Restate the records word for word, omitting nothing.

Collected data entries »

☆ ☆ ☆ ☆ ☆ ☆ ☆

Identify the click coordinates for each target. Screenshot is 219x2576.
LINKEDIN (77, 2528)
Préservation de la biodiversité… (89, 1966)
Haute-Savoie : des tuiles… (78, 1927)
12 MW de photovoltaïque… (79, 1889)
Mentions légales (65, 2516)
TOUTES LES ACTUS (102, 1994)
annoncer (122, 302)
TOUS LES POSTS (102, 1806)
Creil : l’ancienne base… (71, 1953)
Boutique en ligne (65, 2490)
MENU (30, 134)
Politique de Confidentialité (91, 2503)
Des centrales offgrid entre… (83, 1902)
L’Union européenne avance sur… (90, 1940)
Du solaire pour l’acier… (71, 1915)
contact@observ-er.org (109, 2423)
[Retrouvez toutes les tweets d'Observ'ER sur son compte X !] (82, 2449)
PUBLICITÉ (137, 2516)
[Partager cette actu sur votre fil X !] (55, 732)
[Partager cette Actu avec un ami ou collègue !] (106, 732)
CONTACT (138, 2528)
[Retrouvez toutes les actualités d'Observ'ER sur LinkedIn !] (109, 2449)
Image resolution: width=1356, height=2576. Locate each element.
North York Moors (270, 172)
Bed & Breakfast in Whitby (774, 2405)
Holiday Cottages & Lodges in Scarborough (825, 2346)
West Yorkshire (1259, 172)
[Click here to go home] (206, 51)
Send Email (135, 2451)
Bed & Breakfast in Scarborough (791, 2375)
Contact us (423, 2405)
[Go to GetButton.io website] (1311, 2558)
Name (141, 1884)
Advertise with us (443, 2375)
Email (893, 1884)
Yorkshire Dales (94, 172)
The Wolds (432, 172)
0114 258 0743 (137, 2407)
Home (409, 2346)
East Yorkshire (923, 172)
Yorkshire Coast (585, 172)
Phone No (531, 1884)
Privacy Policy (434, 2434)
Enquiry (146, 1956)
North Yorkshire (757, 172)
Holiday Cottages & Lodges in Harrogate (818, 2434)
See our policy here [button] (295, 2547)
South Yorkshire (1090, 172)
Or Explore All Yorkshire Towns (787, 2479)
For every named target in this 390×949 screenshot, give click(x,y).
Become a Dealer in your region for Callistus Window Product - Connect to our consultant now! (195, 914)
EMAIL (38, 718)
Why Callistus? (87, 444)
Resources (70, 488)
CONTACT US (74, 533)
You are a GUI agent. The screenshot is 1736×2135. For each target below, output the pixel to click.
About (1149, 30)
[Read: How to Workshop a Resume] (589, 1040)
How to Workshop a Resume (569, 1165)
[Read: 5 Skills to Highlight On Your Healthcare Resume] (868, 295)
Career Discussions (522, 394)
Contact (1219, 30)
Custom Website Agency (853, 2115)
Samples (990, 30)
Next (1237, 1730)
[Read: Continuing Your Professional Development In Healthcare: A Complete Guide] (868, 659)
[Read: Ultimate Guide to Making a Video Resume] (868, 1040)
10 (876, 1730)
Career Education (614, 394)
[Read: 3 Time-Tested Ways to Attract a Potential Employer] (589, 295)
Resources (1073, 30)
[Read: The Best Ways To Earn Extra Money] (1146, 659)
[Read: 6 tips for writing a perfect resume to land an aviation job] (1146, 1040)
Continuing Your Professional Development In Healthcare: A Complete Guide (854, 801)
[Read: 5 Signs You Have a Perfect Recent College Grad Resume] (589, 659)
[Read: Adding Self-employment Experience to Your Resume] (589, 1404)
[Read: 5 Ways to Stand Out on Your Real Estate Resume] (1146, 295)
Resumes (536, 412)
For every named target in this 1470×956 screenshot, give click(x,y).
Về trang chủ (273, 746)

☆ ☆ ☆ ☆ ☆ ☆ ☆

FINISHED EXERCISE »
Identify the click coordinates for each target. Screenshot is 219x2576.
LINKEDIN (77, 2528)
Préservation de la biodiversité… (89, 1966)
Haute-Savoie : des tuiles… (78, 1927)
12 MW de photovoltaïque… (79, 1889)
Mentions légales (65, 2516)
TOUTES LES ACTUS (102, 1994)
annoncer (122, 302)
TOUS LES POSTS (102, 1806)
Creil : l’ancienne base… (71, 1953)
Boutique en ligne (65, 2490)
MENU (30, 134)
Politique de Confidentialité (91, 2503)
Des centrales offgrid entre… (83, 1902)
L’Union européenne avance sur… (90, 1940)
Du solaire pour l’acier… (71, 1915)
contact@observ-er.org (109, 2423)
[Retrouvez toutes les tweets d'Observ'ER sur son compte X !] (82, 2449)
PUBLICITÉ (137, 2516)
[Partager cette actu sur votre fil X !] (55, 732)
[Partager cette Actu avec un ami ou collègue !] (106, 732)
CONTACT (138, 2528)
[Retrouvez toutes les actualités d'Observ'ER sur LinkedIn !] (109, 2449)
Image resolution: width=1356, height=2576. Locate each element.
North York Moors (270, 172)
Bed & Breakfast in Whitby (774, 2405)
Holiday Cottages & Lodges in Scarborough (825, 2346)
West Yorkshire (1259, 172)
[Click here to go home] (206, 51)
Send Email (135, 2451)
Bed & Breakfast in Scarborough (791, 2375)
Contact us (423, 2405)
[Go to GetButton.io website] (1311, 2558)
Name (141, 1884)
Advertise with us (443, 2375)
Email (893, 1884)
Yorkshire Dales (94, 172)
The Wolds (432, 172)
0114 258 0743 (137, 2407)
Home (409, 2346)
East Yorkshire (923, 172)
Yorkshire Coast (585, 172)
Phone No (531, 1884)
Privacy Policy (434, 2434)
Enquiry (146, 1956)
North Yorkshire (757, 172)
Holiday Cottages & Lodges in Harrogate (818, 2434)
See our policy here [button] (295, 2547)
South Yorkshire (1090, 172)
Or Explore All Yorkshire Towns (787, 2479)
For every named target in this 390×949 screenshot, give click(x,y).
Become a Dealer in your region for Callistus Window Product - Connect to our consultant now! (195, 914)
EMAIL (38, 718)
Why Callistus? (87, 444)
Resources (70, 488)
CONTACT US (74, 533)
You are a GUI agent. The screenshot is 1736×2135. For each target below, output the pixel to click.
About (1149, 30)
[Read: How to Workshop a Resume] (589, 1040)
How to Workshop a Resume (569, 1165)
[Read: 5 Skills to Highlight On Your Healthcare Resume] (868, 295)
Career Discussions (522, 394)
Contact (1219, 30)
Custom Website Agency (853, 2115)
Samples (990, 30)
Next (1237, 1730)
[Read: Continuing Your Professional Development In Healthcare: A Complete Guide] (868, 659)
[Read: Ultimate Guide to Making a Video Resume] (868, 1040)
10 (876, 1730)
Career Education (614, 394)
[Read: 3 Time-Tested Ways to Attract a Potential Employer] (589, 295)
Resources (1073, 30)
[Read: The Best Ways To Earn Extra Money] (1146, 659)
[Read: 6 tips for writing a perfect resume to land an aviation job] (1146, 1040)
Continuing Your Professional Development In Healthcare: A Complete Guide (854, 801)
[Read: 5 Signs You Have a Perfect Recent College Grad Resume] (589, 659)
[Read: Adding Self-employment Experience to Your Resume] (589, 1404)
[Read: 5 Ways to Stand Out on Your Real Estate Resume] (1146, 295)
Resumes (536, 412)
For every named target in this 1470×956 screenshot, give click(x,y).
Về trang chủ (273, 746)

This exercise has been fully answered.